• COMPLETE THE FOLLOWING:
(A) Write out the part of the account of depression that runs from "However, over the" up to and including "to demons, though.", keeping every word and mark unchanged.
(B) Extend the account of depression with the passage that would come next after its final sentence.

Read What Others Have Shared
(January 1999)


There Is Hope In Knowing That You Are Not Alone

January 13, 1999
From: Shannon
E-mail :Radcris@aol.com

I have been in full time Christian ministry for almost 10 years now. I am a Bible school graduate, and have studied in seminary. You'd think if anyone knew how to deal with emotions spiritually, it would be me.

However, over the last 3 years I've gone through some deep valleys. I began to feel gloomy, and when I prayed, it was as if God was silent. That was, and is, the hardest part...wondering why God didn't comfort me.

I was living in a foreign country, in an area with acknowledged spiritual warfare...ancestor worship, etc. I was reluctant to attribute my depression to demons, though.

As time went on, instead of getting better, I got worse. I didn't want to live. I shut myself up at home in the afternoons, with the lights off. I wanted to be alone. People could see I was "tired"..and my closest co-workers didn't know how to deal with me.

I got some Christian counseling (took a month off work), and was some better. However, the depression came back. Finally, I saw a Christian psychologist. He recommended a psychiatrist, who quickly put me on zoloft. It made all the difference in the world. I felt like "myself" again.

I started medicine in June of '97, so that was about a year and a half ago. I stopped taking it in October of '98, and I have some bad days sometimes, but I'm okay so far.

• DATA RECORDS:

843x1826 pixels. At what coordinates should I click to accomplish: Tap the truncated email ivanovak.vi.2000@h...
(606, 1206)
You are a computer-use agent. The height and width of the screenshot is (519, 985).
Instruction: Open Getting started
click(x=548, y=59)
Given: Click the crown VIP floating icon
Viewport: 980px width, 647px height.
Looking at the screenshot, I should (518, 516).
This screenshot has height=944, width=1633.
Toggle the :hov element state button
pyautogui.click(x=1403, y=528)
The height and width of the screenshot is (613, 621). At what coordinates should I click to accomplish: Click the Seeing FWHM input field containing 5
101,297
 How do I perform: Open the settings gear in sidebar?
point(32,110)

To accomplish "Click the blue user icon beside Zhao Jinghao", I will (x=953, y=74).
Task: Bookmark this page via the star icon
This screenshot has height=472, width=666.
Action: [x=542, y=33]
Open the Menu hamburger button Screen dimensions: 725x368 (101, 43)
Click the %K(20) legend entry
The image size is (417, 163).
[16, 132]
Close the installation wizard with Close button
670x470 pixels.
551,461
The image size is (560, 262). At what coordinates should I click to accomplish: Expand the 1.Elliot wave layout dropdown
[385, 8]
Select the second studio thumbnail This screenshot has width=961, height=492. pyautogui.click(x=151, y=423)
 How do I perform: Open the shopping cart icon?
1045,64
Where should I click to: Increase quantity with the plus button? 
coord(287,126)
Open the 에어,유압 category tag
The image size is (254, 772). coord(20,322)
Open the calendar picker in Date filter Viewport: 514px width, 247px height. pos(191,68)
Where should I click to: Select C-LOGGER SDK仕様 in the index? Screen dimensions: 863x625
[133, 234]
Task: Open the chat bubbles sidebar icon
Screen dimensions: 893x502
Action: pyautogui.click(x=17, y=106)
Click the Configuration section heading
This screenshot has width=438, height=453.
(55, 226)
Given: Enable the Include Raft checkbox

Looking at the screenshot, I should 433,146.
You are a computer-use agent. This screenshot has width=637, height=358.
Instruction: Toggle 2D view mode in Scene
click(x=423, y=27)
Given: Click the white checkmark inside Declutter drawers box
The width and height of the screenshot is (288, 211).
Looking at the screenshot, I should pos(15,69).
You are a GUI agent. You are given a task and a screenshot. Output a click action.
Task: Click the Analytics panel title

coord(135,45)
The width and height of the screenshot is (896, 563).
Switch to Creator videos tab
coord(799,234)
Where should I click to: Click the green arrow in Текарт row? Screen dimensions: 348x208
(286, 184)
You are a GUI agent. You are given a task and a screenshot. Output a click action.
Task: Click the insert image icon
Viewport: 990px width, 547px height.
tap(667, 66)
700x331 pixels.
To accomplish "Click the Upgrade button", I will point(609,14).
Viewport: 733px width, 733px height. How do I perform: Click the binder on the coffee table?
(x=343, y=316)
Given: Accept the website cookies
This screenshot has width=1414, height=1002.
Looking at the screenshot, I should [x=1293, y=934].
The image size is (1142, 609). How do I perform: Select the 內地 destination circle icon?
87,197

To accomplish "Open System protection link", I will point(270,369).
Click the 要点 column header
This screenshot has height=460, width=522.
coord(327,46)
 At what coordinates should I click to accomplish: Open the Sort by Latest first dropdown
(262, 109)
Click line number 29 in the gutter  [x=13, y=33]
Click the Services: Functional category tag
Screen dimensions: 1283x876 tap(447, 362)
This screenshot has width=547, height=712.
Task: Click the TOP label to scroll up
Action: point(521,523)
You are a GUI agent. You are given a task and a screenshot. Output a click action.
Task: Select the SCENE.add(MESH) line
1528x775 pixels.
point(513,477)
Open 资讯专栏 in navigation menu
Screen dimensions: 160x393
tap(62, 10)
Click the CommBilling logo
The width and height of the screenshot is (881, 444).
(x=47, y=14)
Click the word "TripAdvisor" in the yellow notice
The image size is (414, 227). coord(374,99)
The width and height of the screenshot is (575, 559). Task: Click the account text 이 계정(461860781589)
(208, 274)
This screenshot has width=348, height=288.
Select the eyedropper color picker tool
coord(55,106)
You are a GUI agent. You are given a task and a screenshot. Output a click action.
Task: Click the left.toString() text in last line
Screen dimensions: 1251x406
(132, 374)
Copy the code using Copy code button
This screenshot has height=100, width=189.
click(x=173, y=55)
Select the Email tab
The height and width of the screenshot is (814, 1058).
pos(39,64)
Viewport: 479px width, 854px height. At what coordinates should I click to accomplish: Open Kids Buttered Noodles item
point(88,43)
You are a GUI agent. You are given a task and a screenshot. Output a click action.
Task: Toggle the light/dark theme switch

• REPLIES:
(A)
However, over the last 3 years I've gone through some deep valleys. I began to feel gloomy, and when I prayed, it was as if God was silent. That was, and is, the hardest part...wondering why God didn't comfort me.

I was living in a foreign country, in an area with acknowledged spiritual warfare...ancestor worship, etc. I was reluctant to attribute my depression to demons, though.

(B)
What have I learned? Well, I don't like taking medicine, but I think perhaps God has provided it. He WAS there during my depression, and the medicine was one way He helped me. If I have to take it again, believe me, I will. It's good stewardship.

Secondly...where was God? He was there. He permits illnesses sometimes. The problem with comparing depression to diseases like cancer and diabetes is that cancer and diabetes don't make you feel "dark" and "abandoned" by God. PART OF THE SYMPTOMS OF CLINICAL DEPRESSION is a feeling of abandonment. It's not that God is gone it's just that the changes in your body, and in your emotions don't permit you to feel Him. Keep trusting anyway.
I would probably compare taking depression medicine more to taking hormones for menopause. It regulates you body AND your moods.

Thanks for letting me share.
I hope this helps someone else, too.
God bless you!
Love in Christ,
Shannon
p.s. Thanks a million, "hopeinsight" for your web page. It's a real blessing, and I plan to pass it on to a friend.